Your task is to return, word for word, only the lines from the line with "Where should I click to: Open the OECD.Stat" through the close of the data. Exclude all pictures.

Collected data
————
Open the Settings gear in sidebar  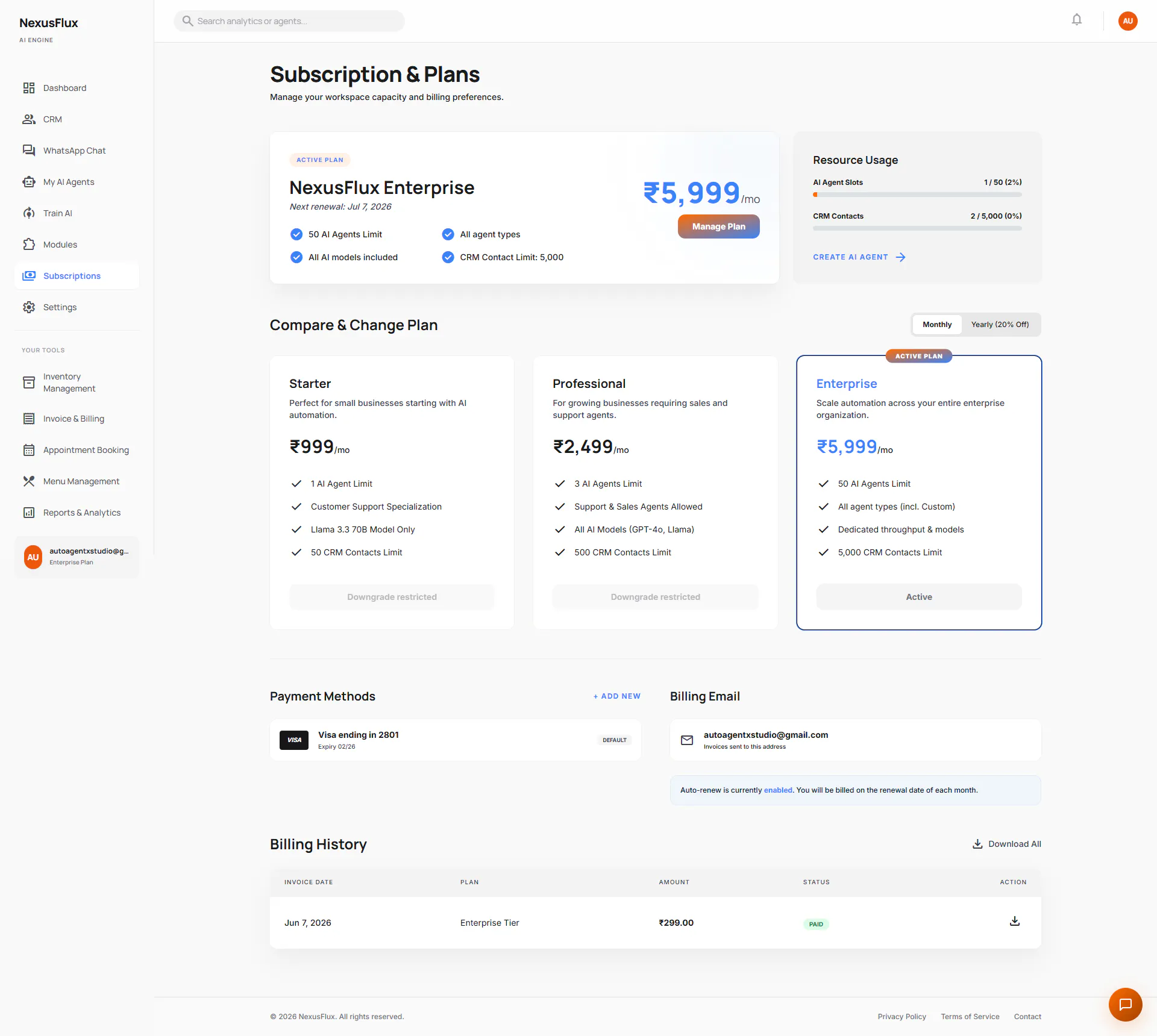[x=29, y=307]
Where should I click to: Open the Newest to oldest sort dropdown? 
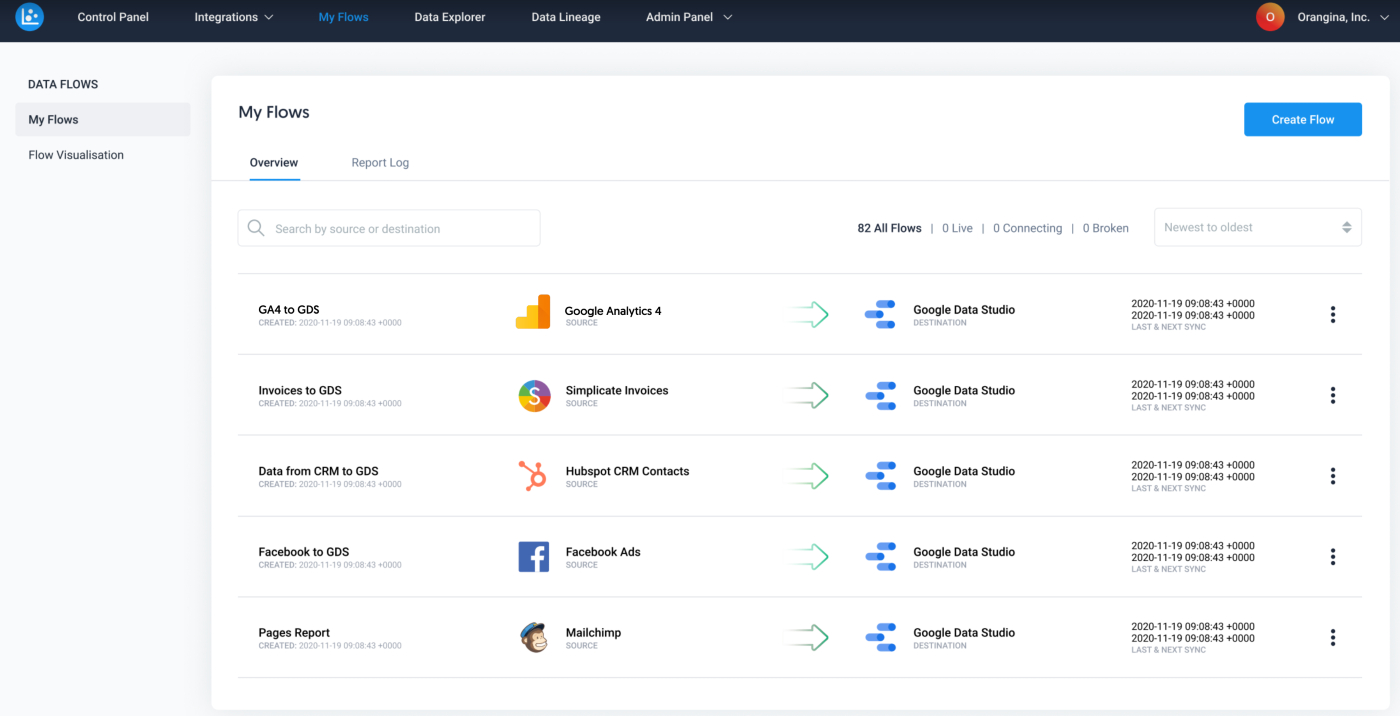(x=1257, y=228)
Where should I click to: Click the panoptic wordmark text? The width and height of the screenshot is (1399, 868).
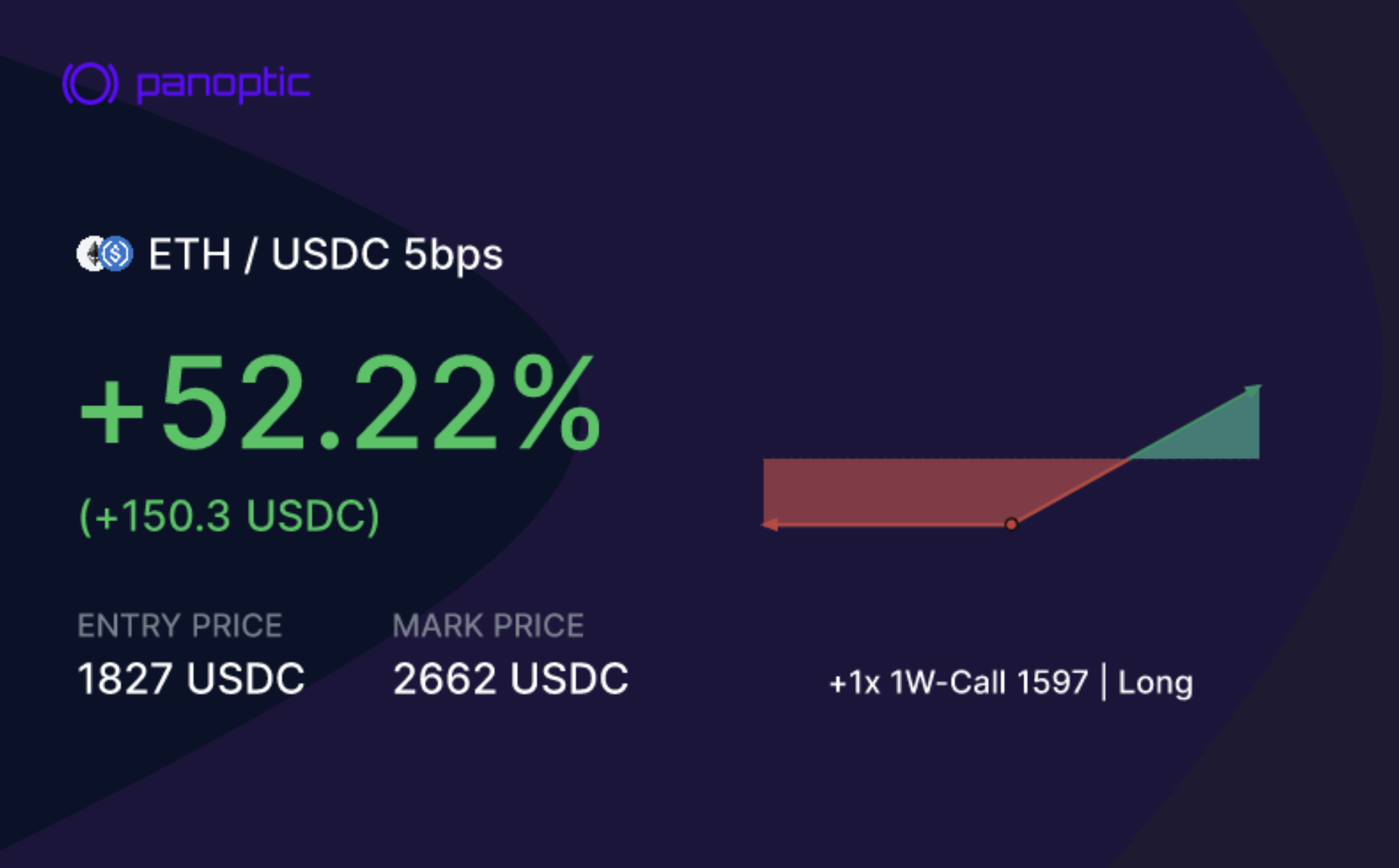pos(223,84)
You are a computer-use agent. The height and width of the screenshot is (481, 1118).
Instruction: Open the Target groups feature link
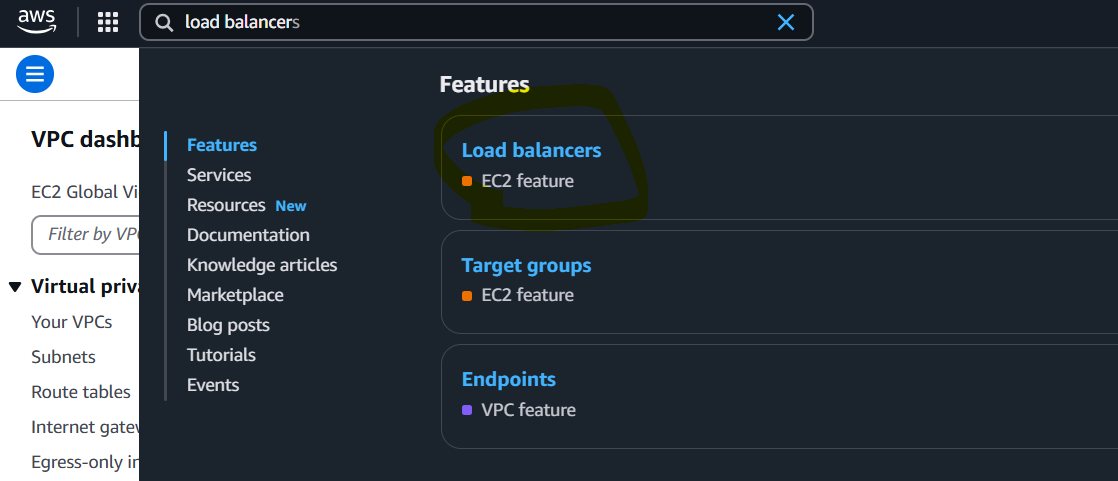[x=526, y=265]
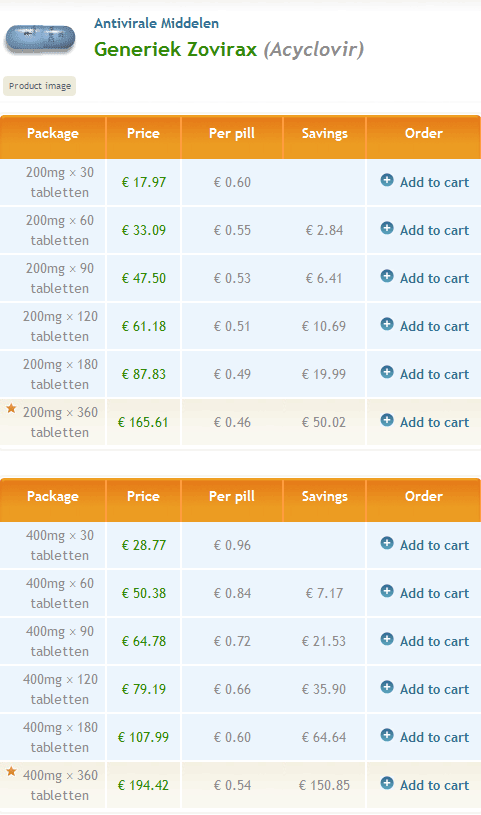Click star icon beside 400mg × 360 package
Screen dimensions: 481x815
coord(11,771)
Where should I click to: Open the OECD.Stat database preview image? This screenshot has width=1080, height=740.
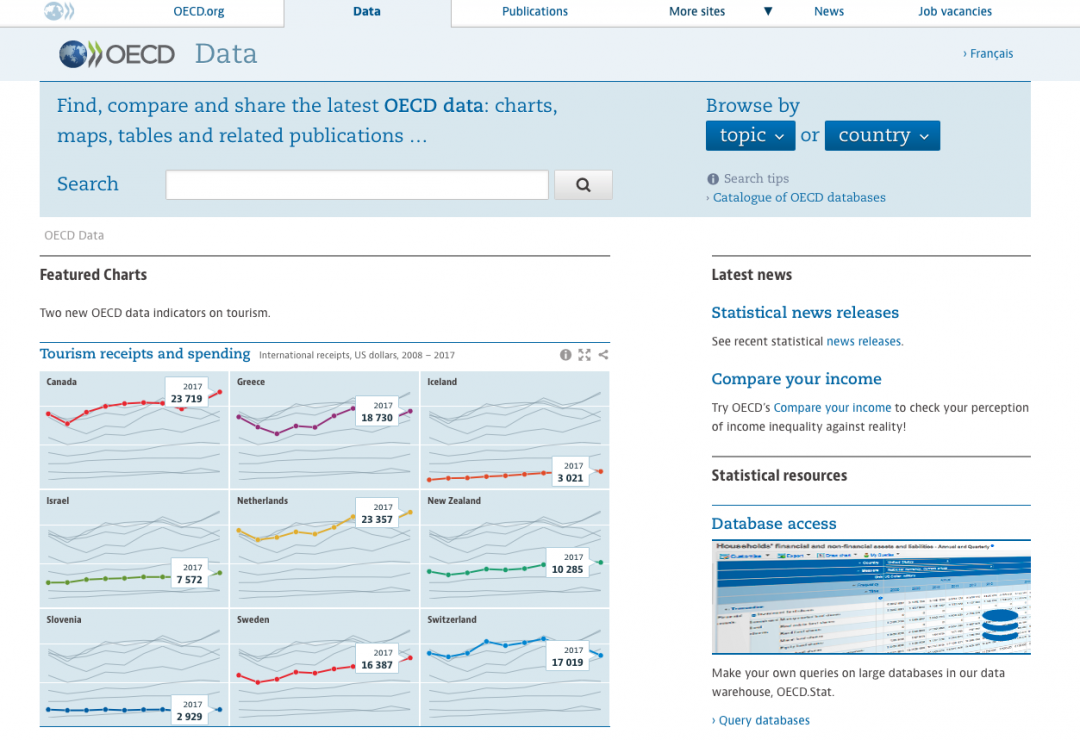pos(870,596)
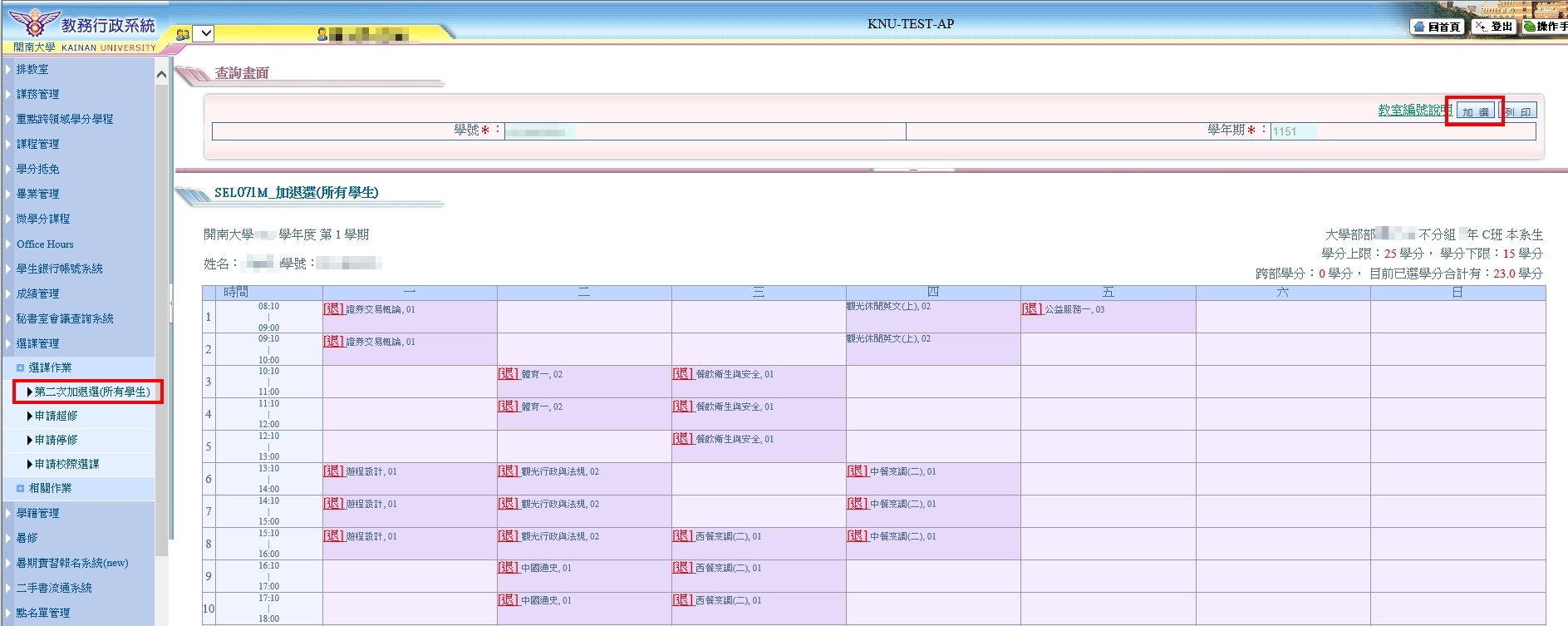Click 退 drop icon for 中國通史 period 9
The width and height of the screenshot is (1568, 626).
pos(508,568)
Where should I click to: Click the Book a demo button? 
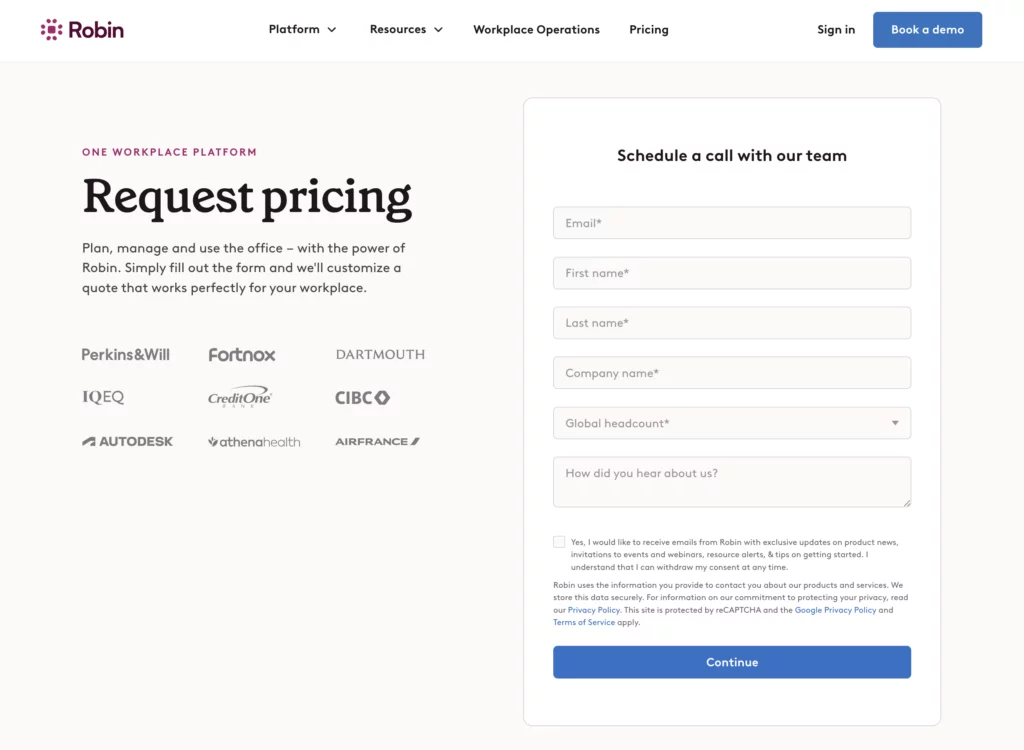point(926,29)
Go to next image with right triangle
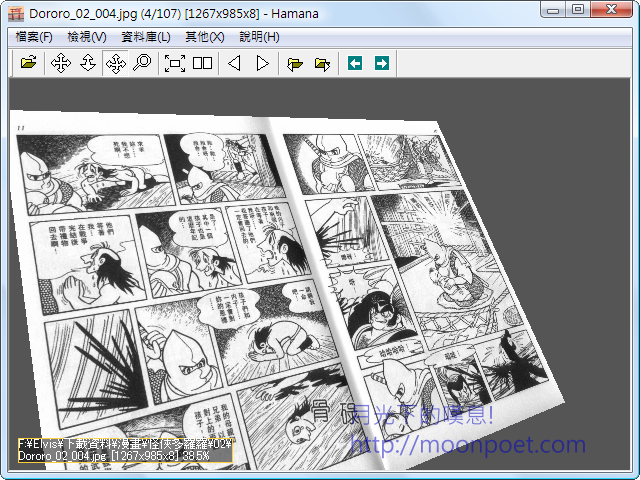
————
## Result of the task
Where should I click to: Open the OECD.Stat database preview image? This screenshot has width=1080, height=740.
pos(870,596)
Click 退 drop icon for 中國通史 period 9
The width and height of the screenshot is (1568, 626).
pos(508,568)
Where should I click to: Click the Book a demo button? 
point(926,29)
Go to next image with right triangle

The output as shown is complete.